Netanyahu’s Fourth Cabinet

Prime Minister Netanyahu will work to sign coalition agreements with Kulanu, Bayit Yehudi, Shas, UTJ and Yisrael Beitenu over the next few weeks. Judging by his previous three governments Netanyahu will save the Likud ministry appointments for last. It will be a tough race since everyone is looking for a promotion following Likud’s jump from 18 Knesset seats to 30. The Prime Minister was re-elected with 15 MKs from the previous Likud list, and 3 MKs are returning vets who are all looking for top jobs. The race for the Likud ministerial slots will be intense if after signing coalition deals with five other parties the next government indeed is limited to 18 ministers as the current law mandates. Netanyahu has in the past ignored the Likud primary results and created his own formula for appointing Likud members to his cabinet.

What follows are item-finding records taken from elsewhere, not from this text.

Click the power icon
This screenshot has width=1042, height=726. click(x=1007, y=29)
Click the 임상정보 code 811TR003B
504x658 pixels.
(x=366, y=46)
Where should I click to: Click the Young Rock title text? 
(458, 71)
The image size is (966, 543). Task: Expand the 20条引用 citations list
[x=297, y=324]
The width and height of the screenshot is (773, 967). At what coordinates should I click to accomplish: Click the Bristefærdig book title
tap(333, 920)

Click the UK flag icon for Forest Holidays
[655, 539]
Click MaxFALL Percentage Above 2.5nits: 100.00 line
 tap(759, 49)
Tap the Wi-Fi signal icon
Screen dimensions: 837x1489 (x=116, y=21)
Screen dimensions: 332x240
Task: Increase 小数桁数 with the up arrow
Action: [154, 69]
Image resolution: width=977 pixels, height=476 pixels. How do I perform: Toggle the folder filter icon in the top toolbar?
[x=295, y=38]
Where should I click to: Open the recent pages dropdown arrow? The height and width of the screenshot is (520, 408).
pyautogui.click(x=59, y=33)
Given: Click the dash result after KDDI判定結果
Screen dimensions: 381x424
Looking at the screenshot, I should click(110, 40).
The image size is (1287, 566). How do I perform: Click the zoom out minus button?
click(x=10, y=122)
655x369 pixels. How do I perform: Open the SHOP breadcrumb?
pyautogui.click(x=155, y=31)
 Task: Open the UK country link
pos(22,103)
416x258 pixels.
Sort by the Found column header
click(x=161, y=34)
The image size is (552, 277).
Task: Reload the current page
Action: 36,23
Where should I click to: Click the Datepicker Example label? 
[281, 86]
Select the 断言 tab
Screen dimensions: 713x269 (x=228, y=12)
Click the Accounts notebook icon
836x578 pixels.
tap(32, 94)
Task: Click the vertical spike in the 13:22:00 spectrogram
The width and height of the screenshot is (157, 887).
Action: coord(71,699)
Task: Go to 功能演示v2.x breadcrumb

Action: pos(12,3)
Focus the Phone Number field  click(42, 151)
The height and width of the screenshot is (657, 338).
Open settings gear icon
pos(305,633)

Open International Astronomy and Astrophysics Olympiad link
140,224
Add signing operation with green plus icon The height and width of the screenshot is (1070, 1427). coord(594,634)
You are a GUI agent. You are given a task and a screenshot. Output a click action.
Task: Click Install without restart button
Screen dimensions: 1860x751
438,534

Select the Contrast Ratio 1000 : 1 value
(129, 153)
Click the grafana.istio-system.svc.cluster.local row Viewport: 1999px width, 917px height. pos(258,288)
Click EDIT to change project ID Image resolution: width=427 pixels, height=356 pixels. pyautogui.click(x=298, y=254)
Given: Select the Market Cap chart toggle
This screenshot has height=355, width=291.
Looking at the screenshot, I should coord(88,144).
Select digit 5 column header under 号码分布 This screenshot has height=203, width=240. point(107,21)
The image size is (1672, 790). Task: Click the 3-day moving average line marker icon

The Likud minister candidates can be divided into four groups: The current ministers, the veterans returning from hiatus, the veterans who were not on hiatus, and the class of 2009.

Prime Minister Netanyahu was able to reduce the large number of Likud veterans seeking a portfolio by one with the reconfirmation of Speaker Edelstein on the first day of the Knesset session. The five current Likud Ministers view themselves as candidates for a promotion to top portfolios. Defense Minister Yaalon expects to keep his position despite Bayit Yehudi’s Naftali Bennett and Yisrael Beitenu’s Avigdor Liberman’s demands. Likud’s new #2, Interior Minister Gilad Erdan, who was Likud’s #3 in the previous two Netanyahu governments, is looking for a promotion, and there are only a handful of portfolios that would accomplish that such as Foreign Affairs or Justice. The other three Likud Ministers – Transportation Minister Yisrael Katz, Strategic Affairs Minister Yuval Steinitz and Energy and Water Minister Silvan Shalom are also looking for promotions. Shalom will most likely become the only cabinet member to serve in all four Netanyahu governments.

Three veteran MKs who are now back in Knesset after a hiatus are expecting to be added to the cabinet table before other Likud MKs are considered for promotion. Although they have had their share of disagreements, Former Minister Benny Begin, who was first elected to Knesset in 1988, was brought out of retirement twice by Netanyahu and served as a Minister in Netanyahu’s first and second governments. Former Kadima Minister and security figure Avi Dichter is also expecting a ministry despite placing 26th on the Likud’s list. Another back bencher #24, former Deputy Minister and Druze MK Ayoub Kara, who was first elected to Knesset in 1999, is expecting a ministry because he is the only non-Jewish candidate vying for a cabinet position.

The next three ministerial candidates include three veteran MKs who have not taken a hiatus and played active roles in Netanyahu’s previous governments. They expect Netanyahu to follow his previous behavior of favoring seniority over the Likud primary results. Former Minister Tzachi Hanegbi, also a member of the 1988 class that included Netanyahu and Begin, is one of just four current Likud MKs to have served in Netanyahu’s first cabinet (the others are Begin, Shalom and Edelstein, then of the Yisrael B’Aliyah party). Former Deputy Minister Gila Gamliel, the only current Likud member of the 2003 class that is not a minister, expects to be appointed as the senior female Likud member. Committee Chairman Chaim Katz who has been passed up many times for a portfolio since he was first elected to Knesset in 1999 is expecting to finally join the cabinet.

That leaves six right-wing members of the Likud 2009 class: Zeev Elkin, Yariv Levin, Ofir Akunis, Danny Danon, Tzipi Hotovelly and Miri Regev. All of them expect to be ministers. Some of them have scored very high in the last two Likud primaries and others expect to be rewarded for performing the more difficult tasks of Netanyahu’s second and third governments. Judging by Netanyahu’s previous preferences his next government might not include these six right-wing Likud members.

It is not just the 2009 class who might be disappointed. Others such as Kara and Chaim Katz could also see themselves disappointed as well. With so much focus on his coalition partners and 17 of the 30 Likud MKs expecting a ministry, Prime Minister Netanyahu might have bigger headaches during his fourth government from his own party members who are not happy with their appointments.